A. 3D confocal fluorescent multiplex immunohistochemistry (fmIHC) images of 50 μm thick lung sections stained with p63 (teal) Krt17 (yellow), Krt8 (red). Scale bar:100 μm. B. 3D confocal images of cleared thick lung sections (50 μm) of the TB lesion of B6.Sst1S,Ifnb1-YFP mice. Endogenous YFP is shown in green, Nkx2.1 staining - in magenta, and reporter Mtb (smyc’:: mCherry) in red. Left image - all the stacks in 3D, on the right – individual images of Nkx2.1 + cells expressing YFP (denoted by white boxes on the left panel). Scale bar- 100 µm. C. 3D confocal images of cleared thick lung sections (50 μm) of the TB lesion of B6.Sst1S,Ifnb1-YFP mice. Endogenous YFP is shown in green, iNOS staining - in teal, and reporter Mtb (smyc’:: mCherry) in red. Left image - all the stacks in 3D, on the right – individual images of iNOS+ cells expressing YFP (denoted by white box on the left panel). Scale bar- 50 µm.D. Adjacent lung (left) and spleen (right) implants under the mouse skin. Left image - H&E. Original magnification - 100X. Right image – fmIHC revealing lung epithelial cells (Nkx2.1+) exclusively in lung implants and Iba1 + macrophages in both spleen and lung implants. Organized necrotic granuloma in the lung implant is marked by star.E. Representative hematoxylin and eosin (H&E) and acid-fast bacilli (AFB) staining of lung implant. Lung implant with a focal caseating granuloma surrounded by collagen (top) with innumerable AFB (bottom). 200x total magnification. A total of 10 implants were processed and analyzed. F and G. fmIHC image showing presence of Arg1+ and iNOS+ cells in lung implant but not in spleen implant.
Fig 7.
Mtb traffics to and proliferates in human lung xenografts.

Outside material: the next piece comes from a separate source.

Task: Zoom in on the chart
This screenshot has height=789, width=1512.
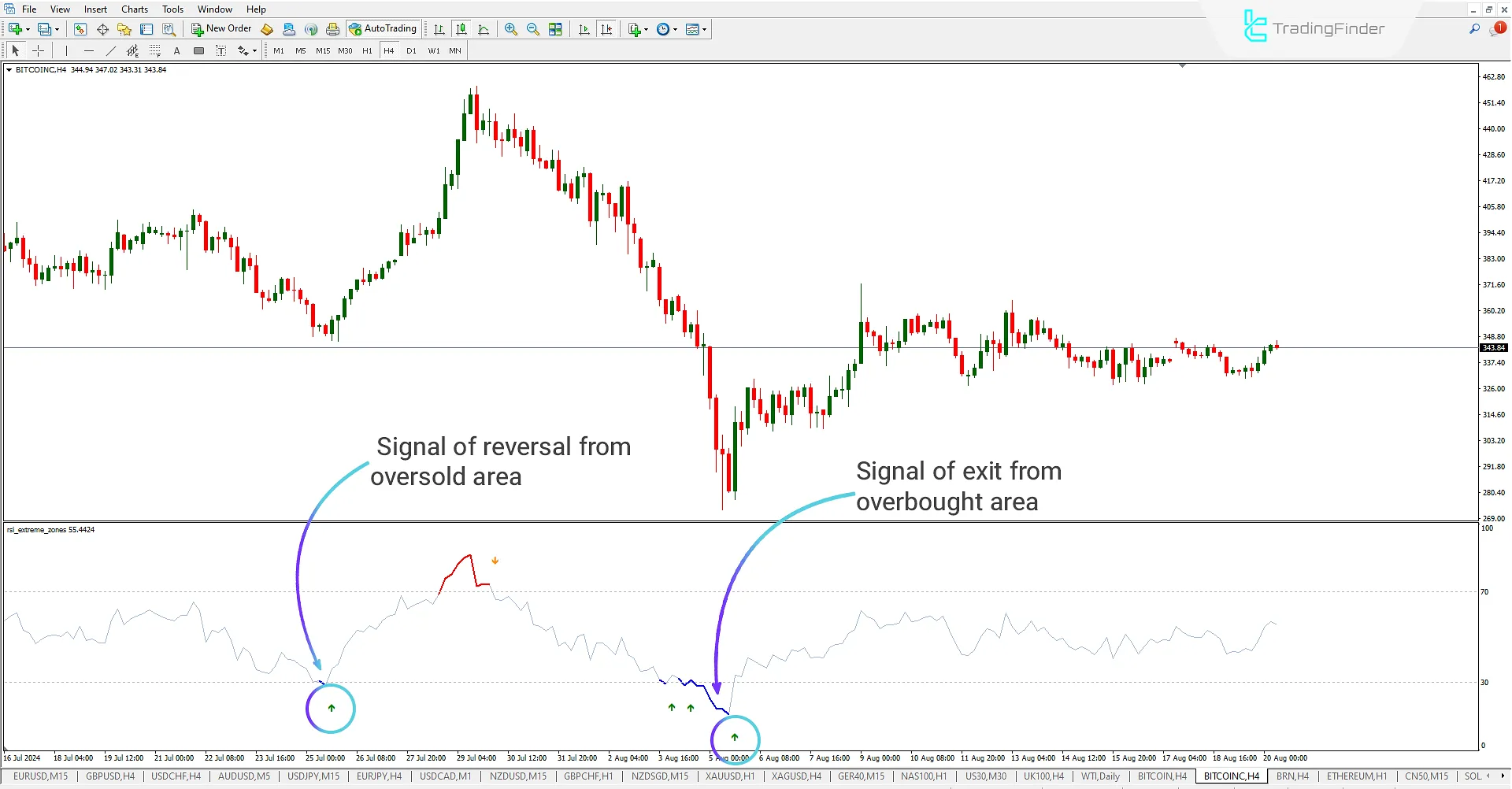Action: click(x=511, y=29)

Human lung tissue was engrafted by suturing fragments into the muscle fascia in the dorsal subcutaneous space. A. Representative AFB of lung in HIS mouse demonstrating abundant bacilli in a solid, developing lesion (left, top) and a necrotic granuloma (right, top). B. Human lung explants demonstrating Mtb bacilli and areas of proliferation in human lung xenografts. Representative H&E showcasing lung explant characteristics (left, top) and areas of inflammation with abundant AFB (right, top). High power images (bottom) demonstrating proliferation in inflammatory areas adjacent to blood vessels and alveoli (left, bottom) and inflammatory foci in parenchyma (right, bottom). Bottom panels, 40X.